Exploiting what may be the most wide-spread Windows vulnerability ever, a new worm is on the
loose, setting up a distributed denial-of-service attack against Microsoft Corp. and
fulfilling security experts’ ominous predictions.
MSBlaster, as it’s been labeled by its author, hit the wild late on Monday and has been
spreading fairly quickly across the globe taking advantage of a vulnerability in Microsoft’s
Windows operating system. But unlike most worms, this one isn’t spreading via email. End
users don’t have to errantly click on a malicious attachment or be drawn in be a devious
subject line. MSBlaster, also known as Lovsan and Poza, is distributing itself machine to
machine through Port 135.
”Unlike most worms, people don’t even know they’ve got it,” says Chris Belthoff, a senior
security analyst with Sophos, Inc., a security and anti-virus company based in Lynnfield,
Mass. ”If your system isn’t patched, it’s unlikely you would even know you were infected…
There’s no email. No one has to click on anything. If systems were left unprotected, then
the potential for spreading is very high.”
The worm isn’t deleting information or wreaking havoc on the infected systems, say security
analysts. MSBlaster doesn’t even carry a destructive payload. Instead, it’s geared to
harvest as many vulnerable systems as possible and launch the DDoS attack on the
windowsupdate.com Web site starting this Friday. The worm even has a message to Microsoft in
its coding: ‘billy gates why do you make this possible? Stop making money and fix your
software!’
What analysts are concerned about is the number of vulnerable systems that the worm could
infect.
MSBlaster exploits a flaw with the Remote Procedure Call (RPC) process, which controls
activities such as file sharing. The flaw enables the attacker to gain full access to the
system. The vulnerability itself, which affects Windows NT, Windows 2000 and Windows XP
machines, affects both servers and desktops, expanding the reach of any exploit that takes
advantage of it.
Where the vulnerability affects servers and desktops in such popular operating systems,
there are potentially millions of vulnerable computers out there right now. The security
industry sent out a widespread warning about two weeks ago, spurring many companies to
install the necessary patch, which was available from Microsoft almost a month ago.
But security analysts worry that there are still millions of unpatched machines vulnerable
to the new worm.
Dan Ingevaldson, an engineering manager with Altanta-based Internet Security Systems, Inc.,
says they did some testing within the last few days and found that about 70 percent of
systems were still unpatched.
”Just say there are 20 million vulnerable computers,” says Ingevaldson. ”If you patch 20
percent of them, you’re still looking at 16 million vulnerable computers.”
Ingevaldson says they’re not exactly sure of the number of vulnerable computers but is
confident that it ranges in the millions. By contrast, SQL Slammer, which caused a lot of
problems around the world, infected only about 100,000 computers.

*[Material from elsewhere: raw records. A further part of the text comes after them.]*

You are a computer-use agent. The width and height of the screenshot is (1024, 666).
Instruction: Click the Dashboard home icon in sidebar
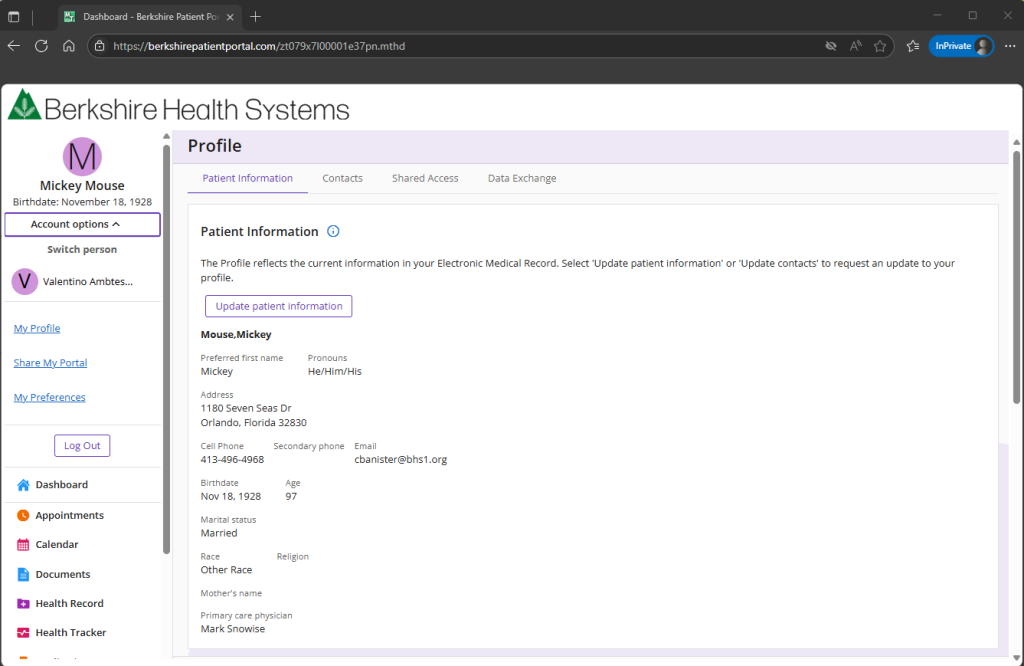23,485
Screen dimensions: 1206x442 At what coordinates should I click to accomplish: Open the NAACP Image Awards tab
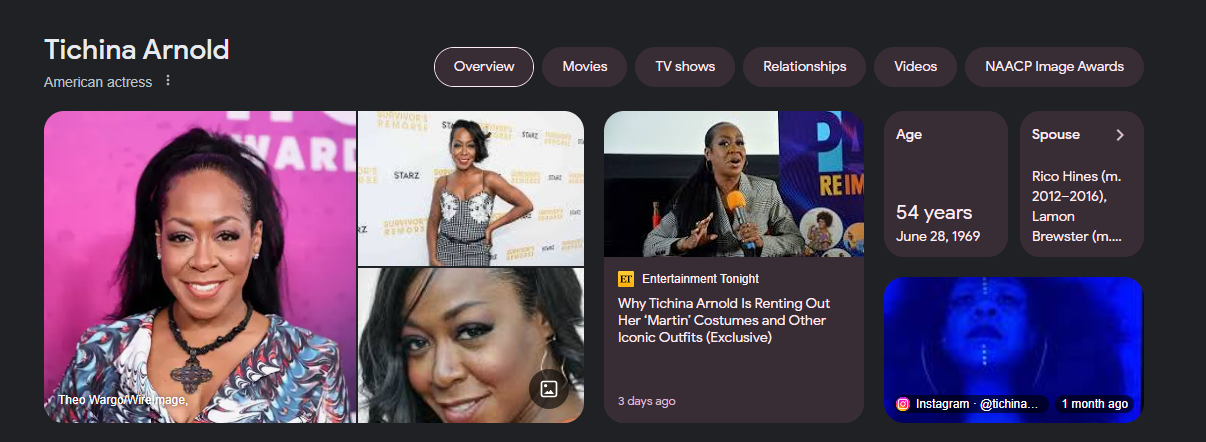1055,67
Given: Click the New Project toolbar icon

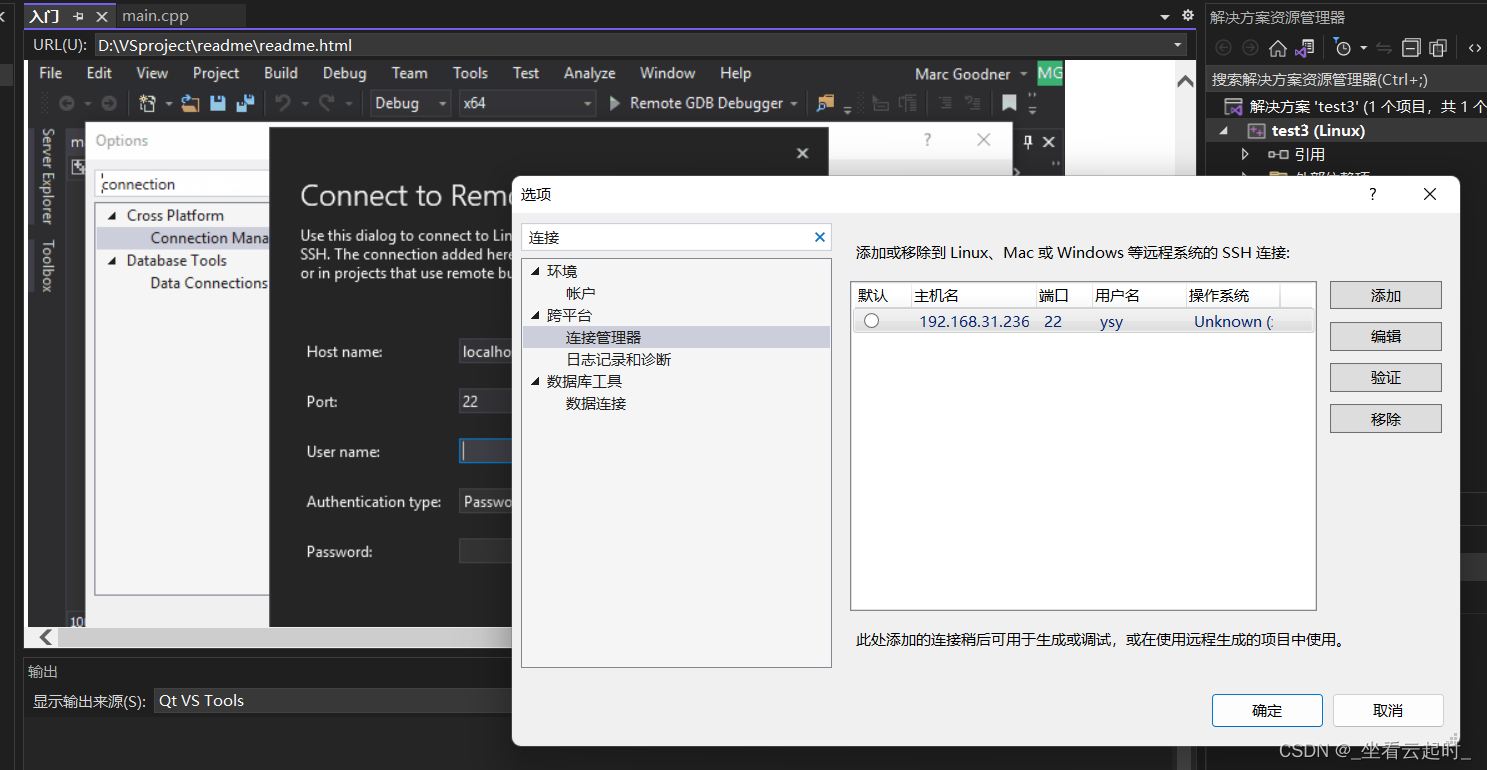Looking at the screenshot, I should coord(146,103).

”We’re talking about a lot more than SQL,” says Ingevaldson. ”A lot of vulnerabilities
exist in Internet Explorer and Outlook, but this is a core piece of the operating system.

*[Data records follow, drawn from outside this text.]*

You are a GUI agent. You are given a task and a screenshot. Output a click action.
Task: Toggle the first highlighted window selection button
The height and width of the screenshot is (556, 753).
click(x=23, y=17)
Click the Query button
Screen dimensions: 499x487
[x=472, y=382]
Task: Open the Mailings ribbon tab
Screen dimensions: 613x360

It’s one of the most widespread and serious of the vulnerabilities we’ve seen. I’m not sure
if it’s the most widespread, but it’s definitely one of the most.”
Regardless of exactly how many computers will be affected, MSBlaster is likely to create a
stir, if not serious problems, at Microsoft.
By aiming the DDoS attack at windowsupdate.com, the author of the worm is deliberately
trying to make it difficult for IT managers and individual users to download the patch they
need to secure their systems against the worm. ”It will focus all the net congestion on
that site,” says Steven Sundermeier, vice president of products and services at Central
Command Inc., an anti-virus company based in Medina, Ohio. ”If it spreads enough around the
world, it could shut down that site. And if that happens, it will render patching
impossible.”
A Microsoft spokesman could not be reached by deadline, but Ingevaldson says he’s heard
reports that Microsoft has been working on securing their Web site since Monday afternoon.
”I’m sure Microsoft is a seasoned veteran when it comes to defending against DDoS
attacks,” he adds. ”I have heard they’re not very worried about the coming attack on
Friday. Maybe they know something I don’t. They’re big and they’re very savvy about these
kind of things. They’ve got a lot of muscle and a lot of experience.”